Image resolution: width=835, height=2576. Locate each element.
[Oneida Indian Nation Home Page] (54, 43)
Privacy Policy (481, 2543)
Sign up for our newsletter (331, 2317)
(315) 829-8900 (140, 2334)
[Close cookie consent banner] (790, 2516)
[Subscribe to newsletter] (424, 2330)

+ + + + +

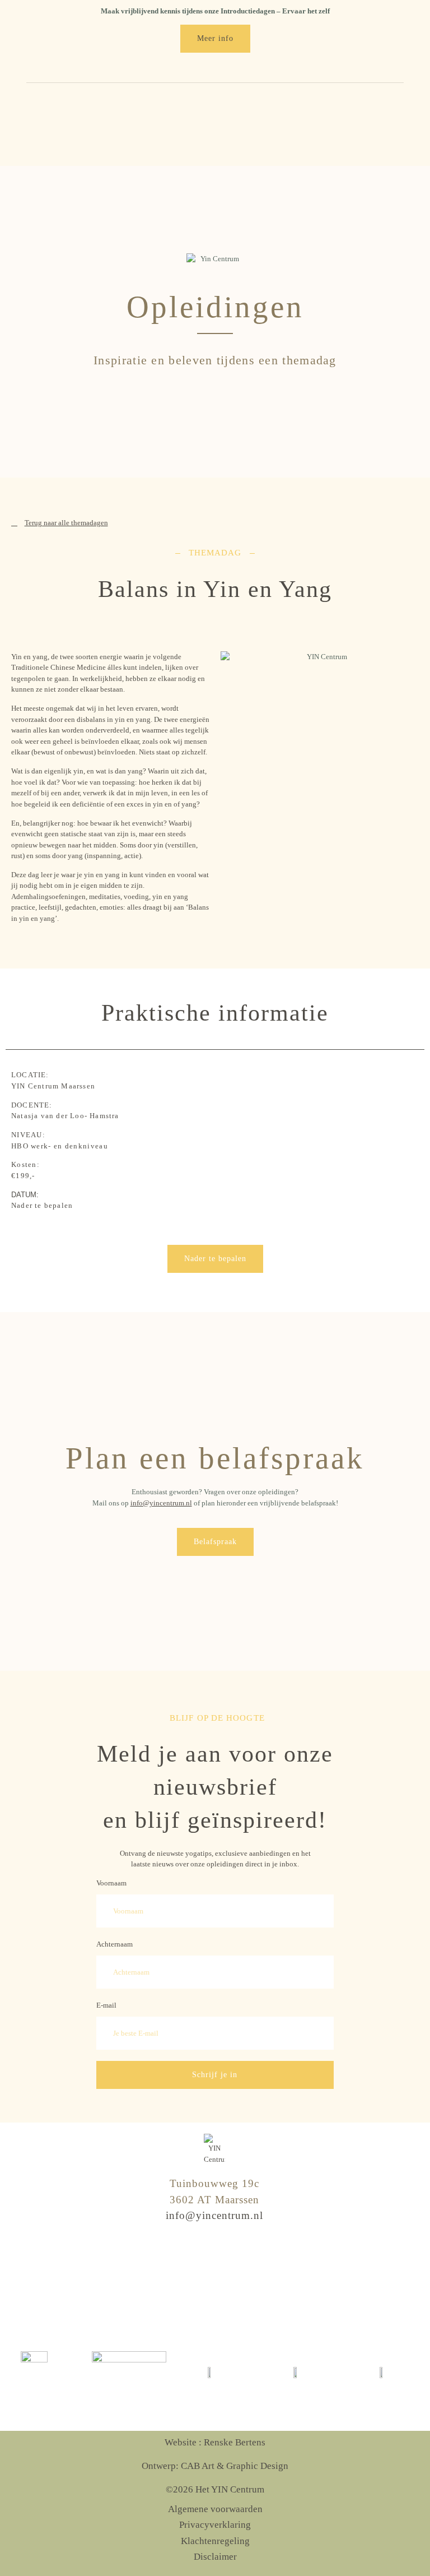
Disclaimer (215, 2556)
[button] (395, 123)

+ + + + +

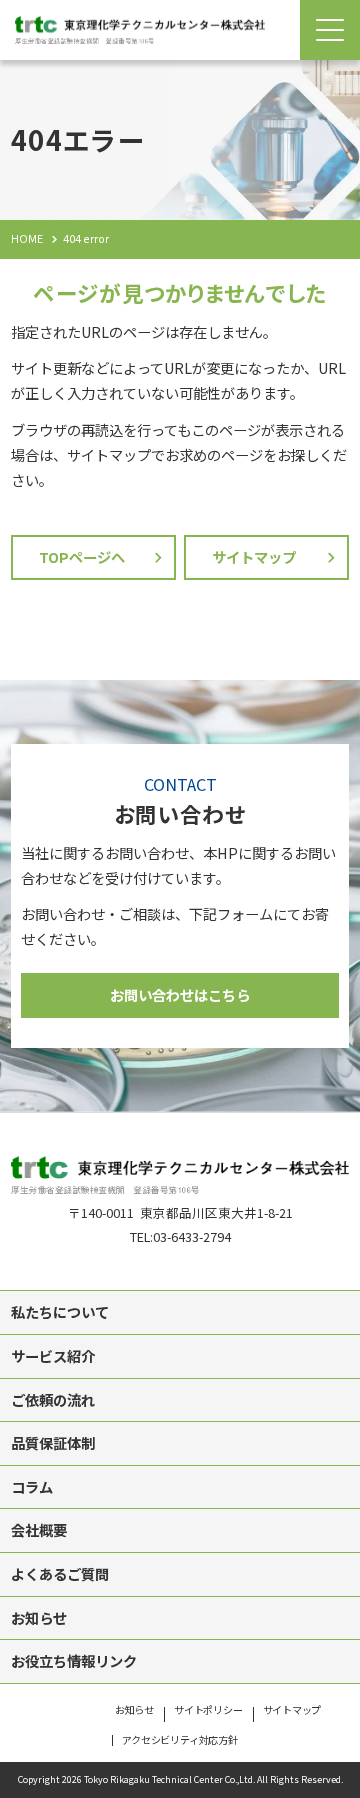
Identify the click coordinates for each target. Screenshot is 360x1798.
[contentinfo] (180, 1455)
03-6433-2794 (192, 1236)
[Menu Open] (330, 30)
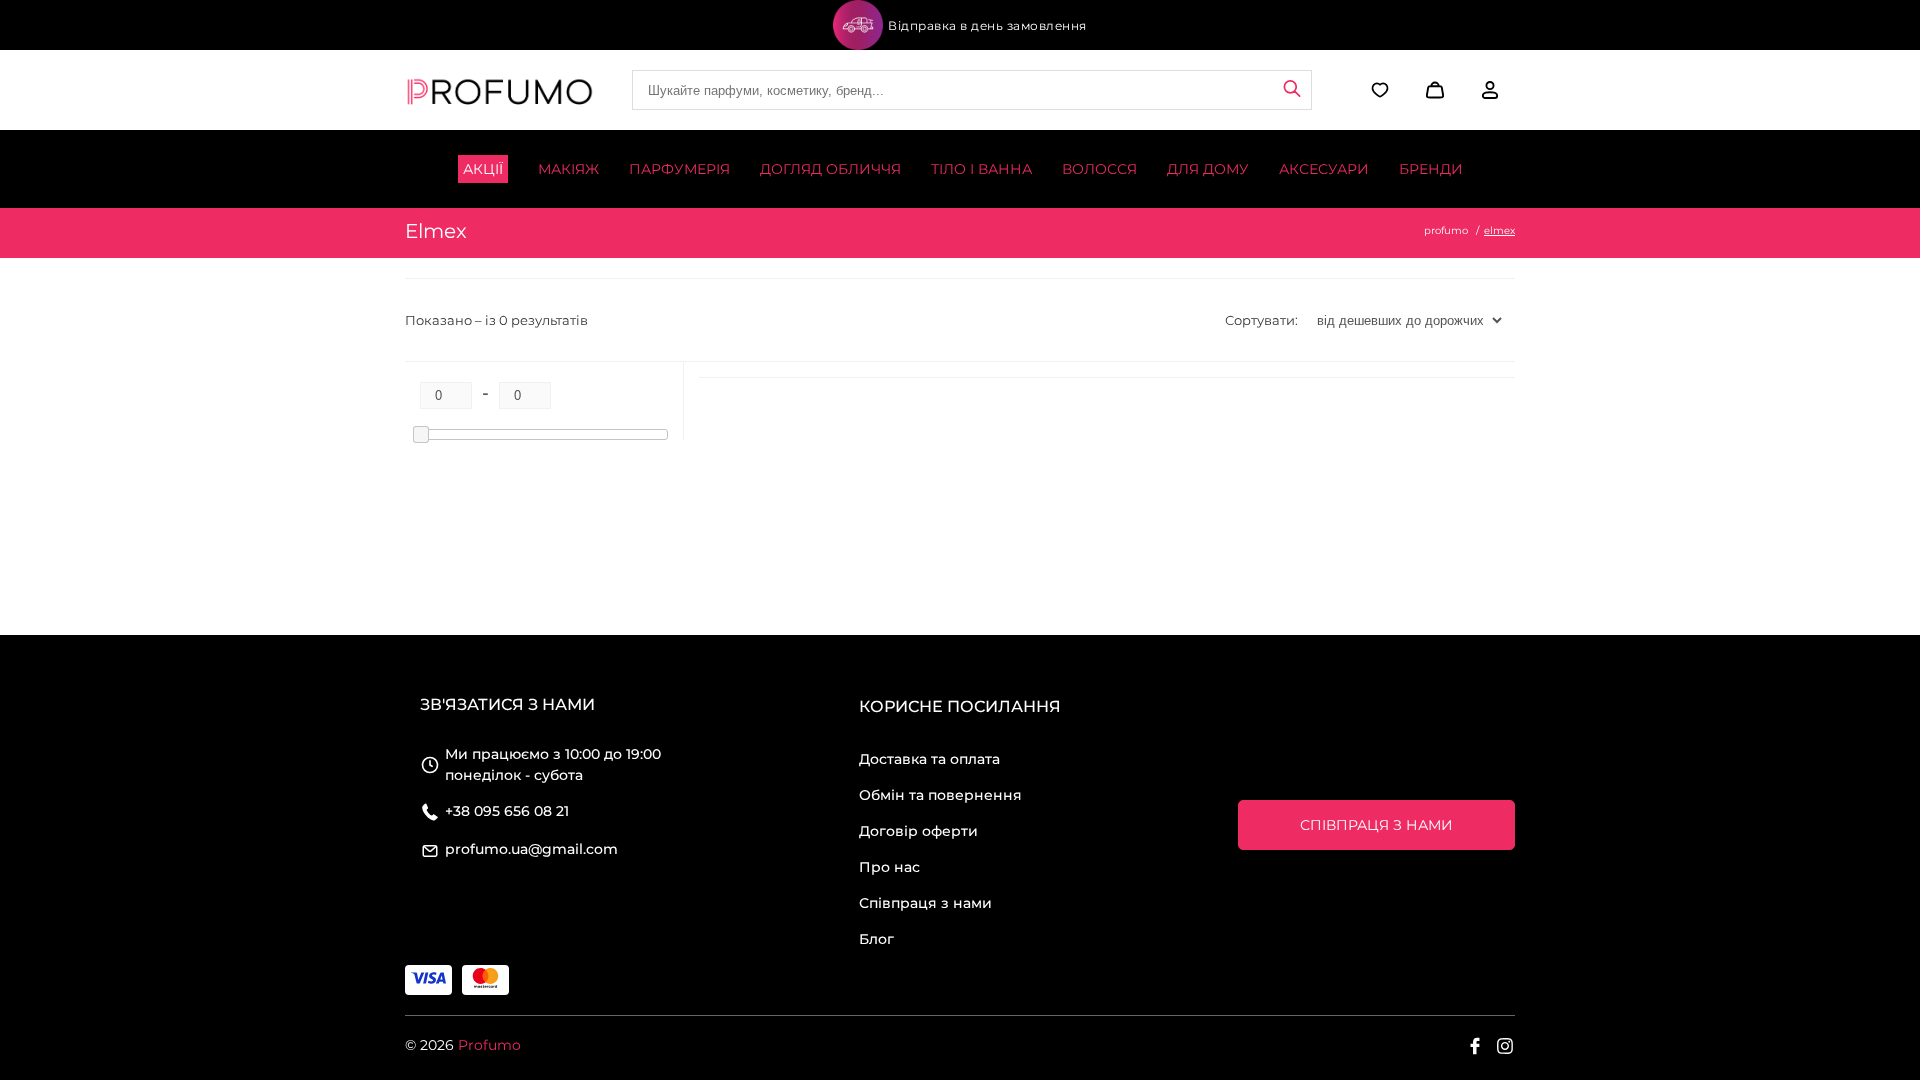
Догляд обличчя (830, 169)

+ + + + +

WORK TO COMPLETE: Look through the data and show every line containing "each".

REPLY TO THE EXERCISE:
Image resolution: width=835, height=2576. Locate each element.
Identify the click coordinates for each target. Screenshot is 360x1798.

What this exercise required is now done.